Knowledge-Related Content Regarding HIV/STI Infection and Testing

Use.

We examined whether interaction with knowledge-related content regarding HIV/STI infection and testing differed based on participants’ characteristics. This section was broken into three topic areas: information about specific STIs and HIV; sexual health facts; and information about HIV/STI testing methods. Overall, 48% of participants were users of features containing information about specific STIs, 44% were users of features containing sexual health facts, and 49% were users of features containing information about STI testing methods.

Men were more likely to use information about specific STIs and HIV if they were in school (OR=2.50, 90% CI=1.00–6.67, p=.10) or if they were residentially unstable (OR= 4.17, 90% CI=1.33–14.29, p=.02). Participants were more likely to use information about specific STIs and HIV if they had been previously tested for STIs (OR=2.98, 90% CI=1.30–7.03, p=.02).

Participants who reported being single were more likely to use sexual health facts than their counterparts who reported being in relationships (OR=2.75, 90% CI=1.20–6.47, p=.03). We observed no other sociodemographic differences regarding content related to sexual health facts.

Racial/ethnic minorities were less likely than Non-Hispanic Whites to use information about HIV/STI testing methods (OR=.43, 90%CI=.18–.96, p=.06). We observed no other sociodemographic differences regarding use of information about HIV/STI testing methods.

Engagement.

On average, participants spent 86.55 seconds (SD=89.60) in the knowledge-related content regarding HIV/STI infection and testing section (median = 57.00, IQR = 26–120, range=0–537). Participants with a greater number of methods of access to the internet spent more time on knowledge-related content regarding HIV/STI infection and testing (Spearman’s rho=.21, p=.06). We observed no other associations between engagement with knowledge-related content regarding HIV/STI infection and testing and participants’ sociodemographic characteristics.

Motivations and Decisional Balance Regarding HIV/STI Testing

Use.

We examined whether interaction with motivational content (e.g., reasons for getting tested; decisional balance to get tested) differed based on participants’ characteristics.
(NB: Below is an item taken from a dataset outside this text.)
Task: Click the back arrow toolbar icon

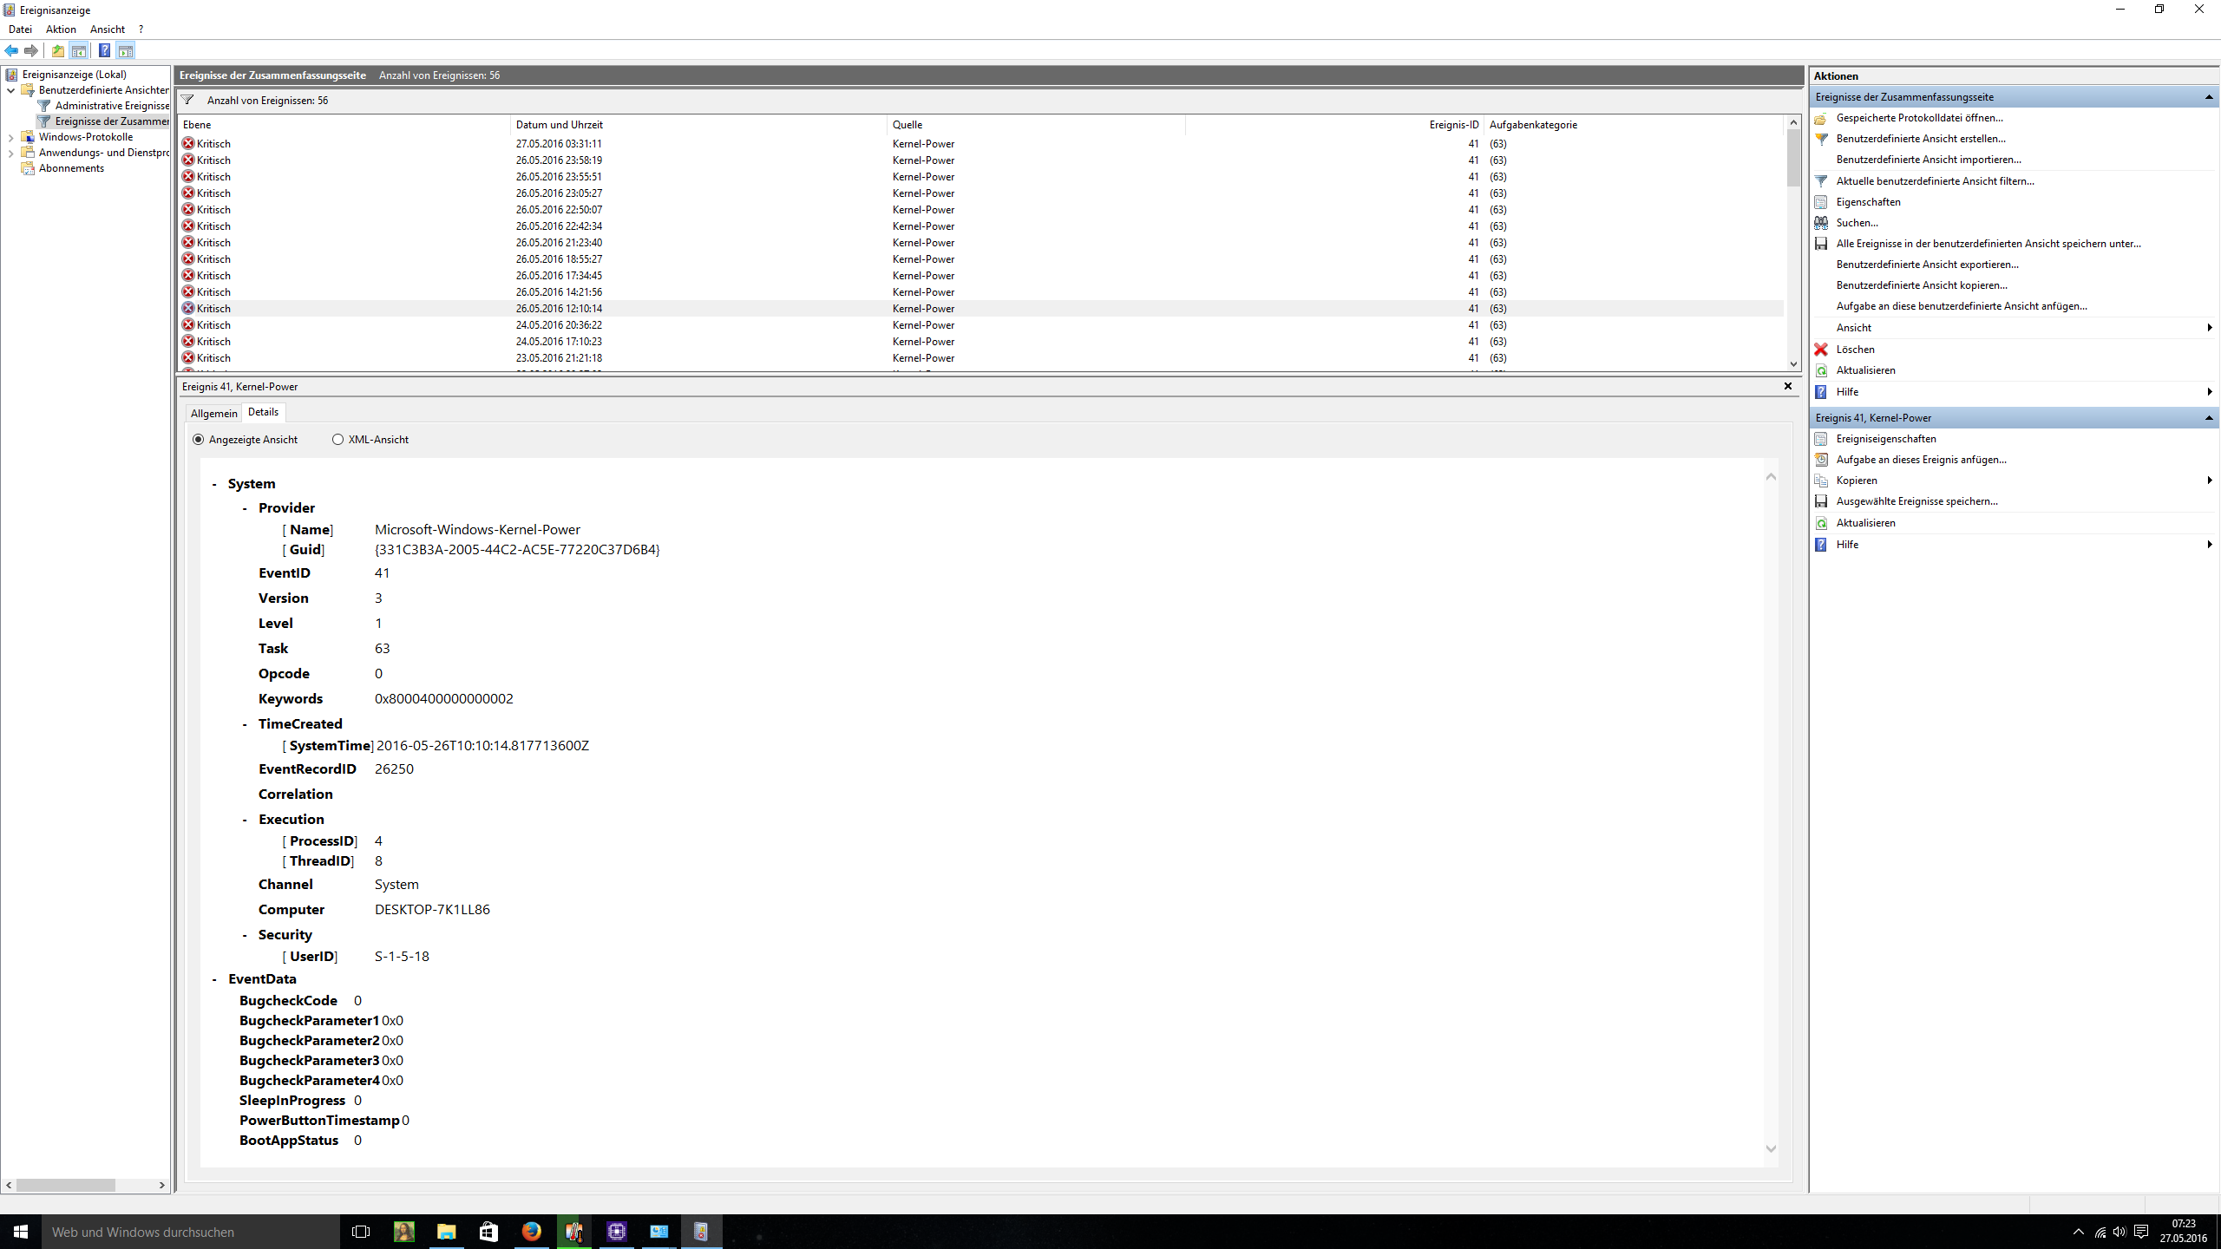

In this section, 52% of participants were users of at least one feature with content on reasons to test, and 26% were users of the feature focused on decisional balance.

Racial/ethnic minorities were less likely to interact with content focused on reasons to test than Non-Hispanic Whites (OR=.26, 90% CI=.11–.61, p<.01). Users without insurance were less likely to interact with content focused on reasons to test than men with insurance (OR=.35, 90% CI=.12–.91, p=.05). Users were more likely to interact with content focused on reasons to get tested if they reported greater educational attainment (Spearman’s rho=.18, p=.09), having more methods of access to the internet (Spearman’s rho=.34, p<.01), and spending more time online (Spearman’s rho=.18, p=.10). We observed no other associations between reasons to get tested content and participants’ characteristics.
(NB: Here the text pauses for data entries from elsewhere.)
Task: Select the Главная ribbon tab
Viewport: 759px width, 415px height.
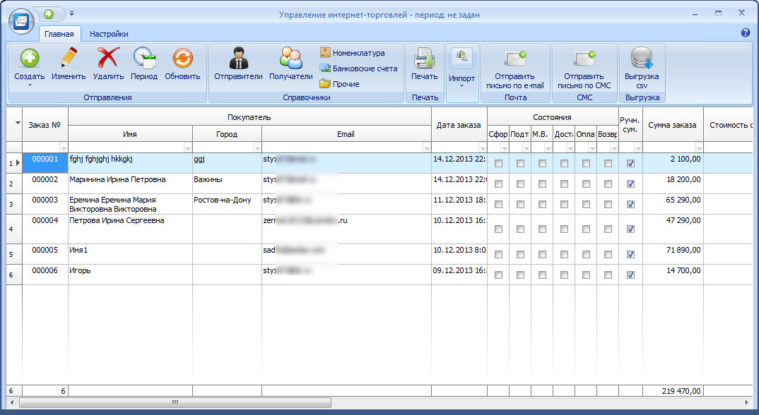Action: [x=59, y=33]
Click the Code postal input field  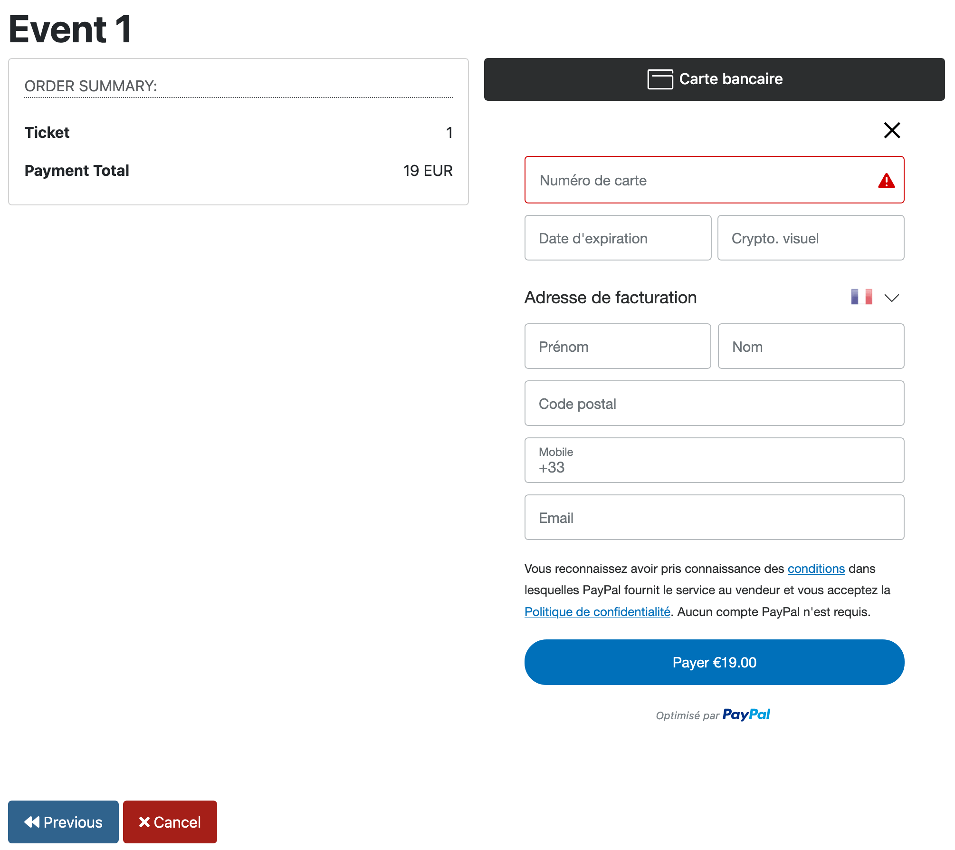(x=714, y=403)
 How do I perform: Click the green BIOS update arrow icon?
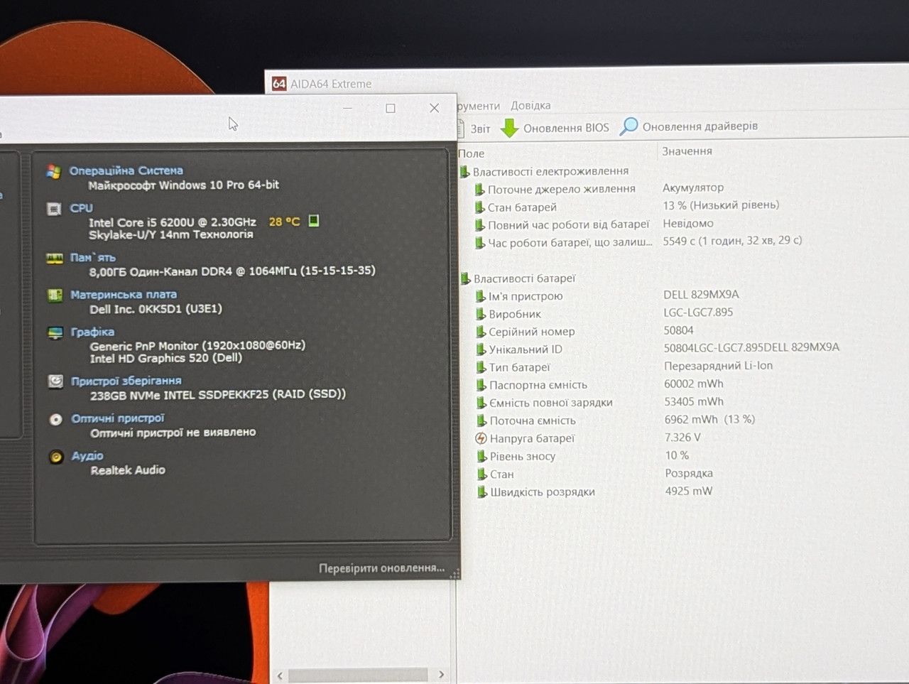(510, 128)
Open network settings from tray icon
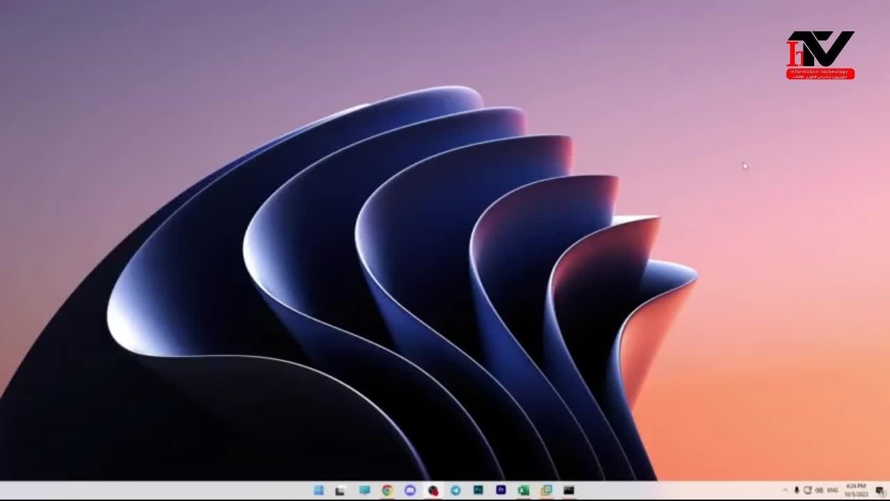Viewport: 890px width, 501px height. (x=807, y=491)
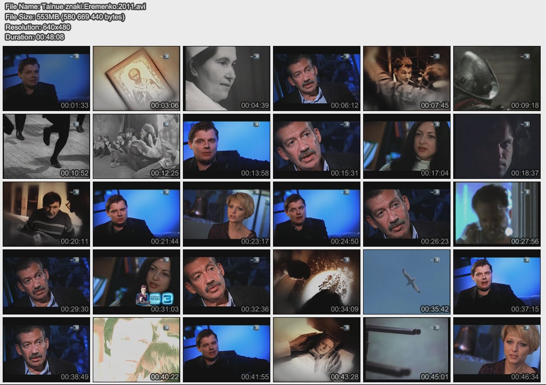
Task: Click the blonde woman thumbnail at 00:23:17
Action: tap(227, 214)
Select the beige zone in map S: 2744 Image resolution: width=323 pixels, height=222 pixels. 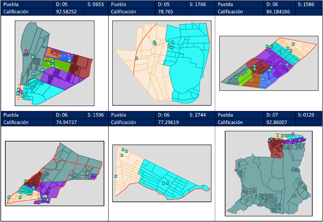point(128,168)
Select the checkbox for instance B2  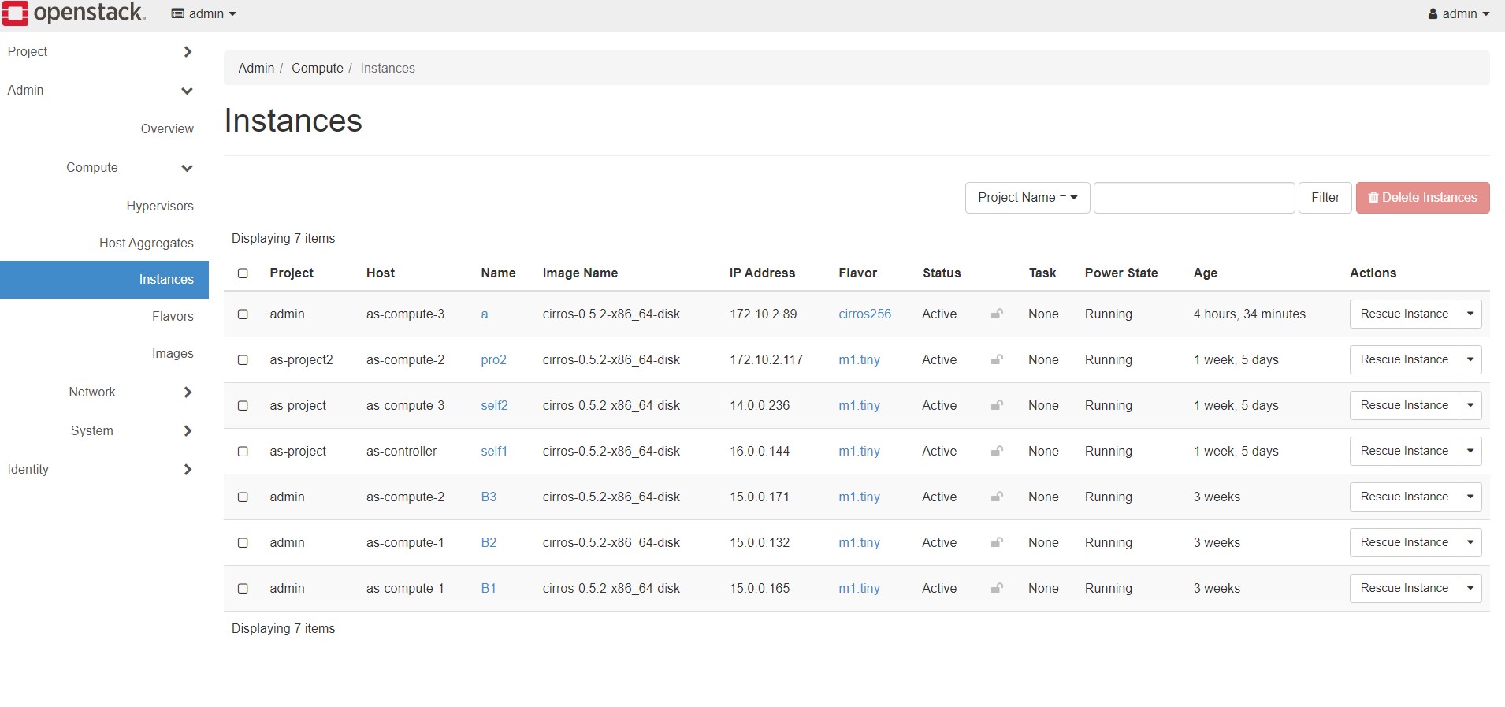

Participants who had recently experienced residential instability were four times more likely to interact with the decisional balance content than residentially stable peers (OR=4.00, 90% CI=1.30–12.50, p=.02). We observed no other associations between use of the decisional balance content and participants’ sociodemographic characteristics.

Engagement.

On average, participants spent 33.30 seconds (SD=45.10) in the motivations and decisional balance regarding HIV/STI testing section (median = 18.00, IQR = 9–38.5, range= 3–321). Time spent in this section was greater among participants with higher educational attainment (Spearman’s rho=.20, p=.07), and those who spent a greater number of hours outside school and work online per day (Spearman’s rho=.28, p=.01). No other associations were observed.

Addressing Barriers to HIV/STI Testing and Recognizing Participants’ Personal Strengths

Use.

We examined whether interaction with content around barriers and strengths (e.g., barriers to getting tested; personal strengths and supports) differed based on users’ characteristics. Overall, 47% of participants were users of at least one feature focused on barriers to HIV/STI testing, and 10% of participants were users of at least one feature focused on personal strengths.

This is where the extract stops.